2. I think, fig. 1a is difficult for understanding, please schematically depict all stages of the synthesis, add conditions of the synthesis and show the final product in a more suitable manner.

Response: Thank you for your comment. The reaction scheme of Figure 1a has been redrawn in the manuscript.

3. Appropriate discussion on temperature/pH-responsive properties is absent in the manuscript. What molecular mechanisms of responsivity were realized? Is it interaction between carboxylic groups and amide fragments? An appropriate scheme should be added.

Response: Thank you for your comment. Molecular structure transition of temperature/pH-responsive aerogels from coils to spheres in aqueous solution via multiple mechanisms. Its response performance is mainly reflected in the change of swelling performance. Under the conditions of lower than LCST and high pH, the amide group of PNIPAN and the carboxyl group of CMC polymers in the aerogel form hydrogen bonds with water molecules and are in a hydrophilic state, and the swelling performance of the aerogel is high. In contrast, at conditions above the LCST and at low pH, the hydrogen bonds between the polymer and water molecules are disrupted, and the conformation of the aero-gel polymer changes from a loose coil to a folded chain, which is characteristic of the hydrophobic state and more low swelling properties. Hydrogen bonds between carboxyl and amide fragments are formed in the interpenetrating network CMC/Ca²⁺/PNIPAM aerogel, which will improve the performance of the aerogel.
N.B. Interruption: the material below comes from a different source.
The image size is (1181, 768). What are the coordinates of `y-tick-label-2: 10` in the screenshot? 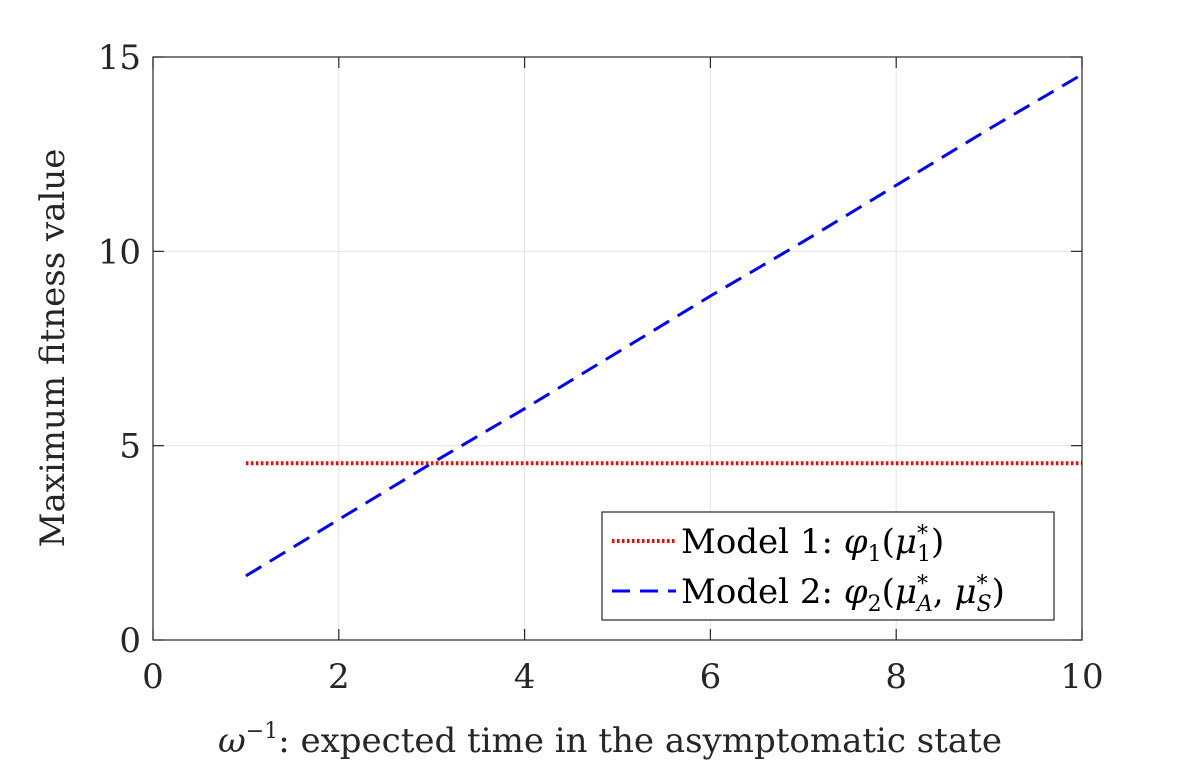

4. Information about the swelling behavior of the interpenetrating polymer network aerogels in "pure" water should be added. What about the impact of the Ca ions on LCST, my previous experience suggests possible shifts in LCST.

Response: Thank you for your comment. The swelling behavior of the interpenetrating polymer network aerogels in "pure" water has been added in the manuscript. The introduction of calcium ions leads to a slight decrease in the LCST temperature of the aerogel, which is consistent with the effect of salt ions on the critical temperature in the literature. The above content has been added in the manuscript.

5. What buffer solutions were used in measurements? Please add their formulation. Appropriate discussion about the impact of the buffer solution on temperature-responsive properties of the sensitive polymers is absent.

Response: Thank you for your comment. The types and main components of the buffers have been added in the Materials section of the manuscript. The LCST temperature of aerogels in acidic PBS buffer solutions is slightly lower than that in neutral PBS buffer conditions. The above content has been added in the manuscript.

6. Interactions between amide units of the PNIPAM at a temperature above LCST and PNIPAM and water are incorrect (Figure 6). Interaction between carboxylic groups and amide units at low pH is absent. Discussion about the interaction of the 5-fluorouracil with functional groups of CMC/Ca2+/PNIPAM aerogels via physical embedment and hydrogen bonding interactions are almost absent. Figure 6 should be essentially improved.

Response: Thank you for your comment. Amide bonds and hydrogen bonding of carboxyl groups to the drug have been added in Figure 6, and the drug loading the drug through hydrogen bonding and physical entrapment content has been added in the manuscript.

7. I would like to recommend to cite the following references where impact of the pH on temperature-responsive systems was presented.

https://doi.org/10.1007/s00396-020-04750-0

https://doi.org/10.1007/s00396-022-04959-1

https://doi.org/10.1038/373049a0

Response: Thank you for your comment. The above three references have been read carefully and cited in the manuscript.

Round 2

Reviewer 1 Report

Manuscript can be published in its present form.

Reviewer 3 Report

The quality of the manuscript was essentially improved after revision. The manuscript can be accepted for publication in its present form.